Vote for Nigel Farage’s Brexit Party this week before Boris Johnson zips into No10
A FRIEND of mine was so disgusted by Theresa May’s broken Brexit promises he ripped up his voting card for Thursday’s EU elections.
Big mistake. This was his chance — and it is yours — to take a free swipe at the wreckers who sabotaged his 2016 Brexit vote and the democratic mandate of 17.4million like-minded Leavers.
If we are going to blow £160million of hard-earned taxpayers’ cash on a useless election, we might as well use it to send a serious message to our useless MPs.
This week’s poll could deliver the loudest wake-up call since The Sun’s famous “Up Yours Delors” front page.
We urged readers to face east at noon on November 1, 1990, and “bawl at Gaul”. In a pincer movement, we invaded Brussels with an armoured car full of Page Three girls and put paid to the UK joining the disastrous euro.
This week, the 52 per cent who voted Leave can do the same and tell out-of-step Remainers to stop messing around and deliver Brexit.
Labour’s smarmy “Sir” Keir Starmer wants a second referendum.
BLINKERED & ARROGANT PARLIAMENT
So let’s give him one, by using this EU poll as a REAL in-out vote, not a sly stitch-up designed to turn 2016 on its head. The European Parliament is by any measure a scandalous waste of time and public money, a TWO BILLION euro gravy train with no power, no voice and zero accountability.
Eurosceptic Britain has always treated its five-year election cycle with the contempt it deserves, with barely one in three bothering to vote at all.
This time it will be worth £160million if the great British public uses it to show our contempt for our own blinkered and arrogant Parliament.
That rules out a vote for crooked Labour, cheating Lib Dems, the Green Party, the SNP or that CHuk-UP lot.

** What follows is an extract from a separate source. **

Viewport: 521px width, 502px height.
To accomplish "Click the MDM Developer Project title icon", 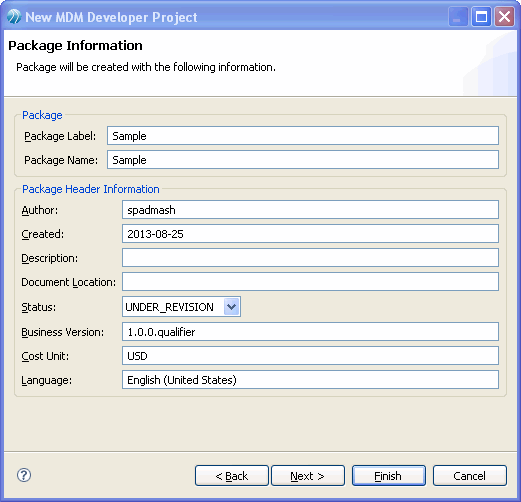I will (x=14, y=17).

We need to take the trouble, turn up at the polling station and put our cross on Nigel Farage’s Brexit Party.
There is a risk, of course.
They will vote Farage solely to deliver a kick in the pants to their own party, and to Theresa May in particular
Countless thousands of true-blue Tories plan to make this a one-off. They will vote Farage solely to deliver a kick in the pants to their own party, and to Theresa May in particular.

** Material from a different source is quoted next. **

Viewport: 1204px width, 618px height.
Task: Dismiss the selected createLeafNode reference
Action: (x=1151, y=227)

They intend to return to the Tory fold under a new leader — with Boris Johnson favourite by a mile — and a clear and unequivocal promise to leave the EU.
All this places a huge burden on BoJo’s shoulders.
He is both the Tory Party’s greatest hope — and their greatest danger.
The ex-Foreign Secretary is deeply distrusted by fellow Tory MPs. They would choose almost any rival candidate, except for one thing — fear of losing their seats.
A general election at some point in the next 12 months is probably unavoidable. Boris is a uniquely feelgood politician. He is a proven winner who lights up a room and brings a smile to people’s faces — although his warmest fans live on tenterhooks, worrying about his next zip-wire escapade, wardrobe misadventure or bedroom folly.
BOJO MUST HONOUR BUS PROMISE
Twice Mayor of Labour-leaning London, he has the capacity and charm to sweep the country, beat Farage and destroy Jeremy Corbyn’s deeply unpleasant Momentum Party.
He’s a genuinely good bloke with enough Brexit credentials to make disgruntled voters forgive the Tories and give them a second chance.
But he needs to offer more than Brexit.
He must hit the ground running with a raft of eye-catching measures — including an instant NHS cash injection to honour his red bus referendum promise.
The UK’s constipated tax structure needs reform — and an end to George Osborne’s disastrous stamp duty which has crippled the housing market and cost the Treasury money.
MOST READ IN OPINION
The world is theoretically BoJo’s oyster. He is a man of immense talents — and enormous flaws.
He could turn out, as he has often fondly suggested, as a second Winston Churchill.
Or he could blow up on the starting grid or crash in flames at the first hairpin bend.
Ladies' man Bob Hawke
AUSSIE ex-PM Bob Hawke, who has died at 89, would be disgusted by his Labor Party’s defeat in Saturday’s general election.
“Hawkie”, who won four terms, was a legendary drinker, cricketer . . . and ladies' man.
In the 1970s he ran Australia’s trade unions and Labor Party and it was my sensitive task as a Canberra reporter to give him an early-morning hotel call for a quote on the big stories.
I would apologise for interrupting the audible bedside snuffles and giggles, but as Gentleman Bob used to say: “No worries. Business before pleasure.”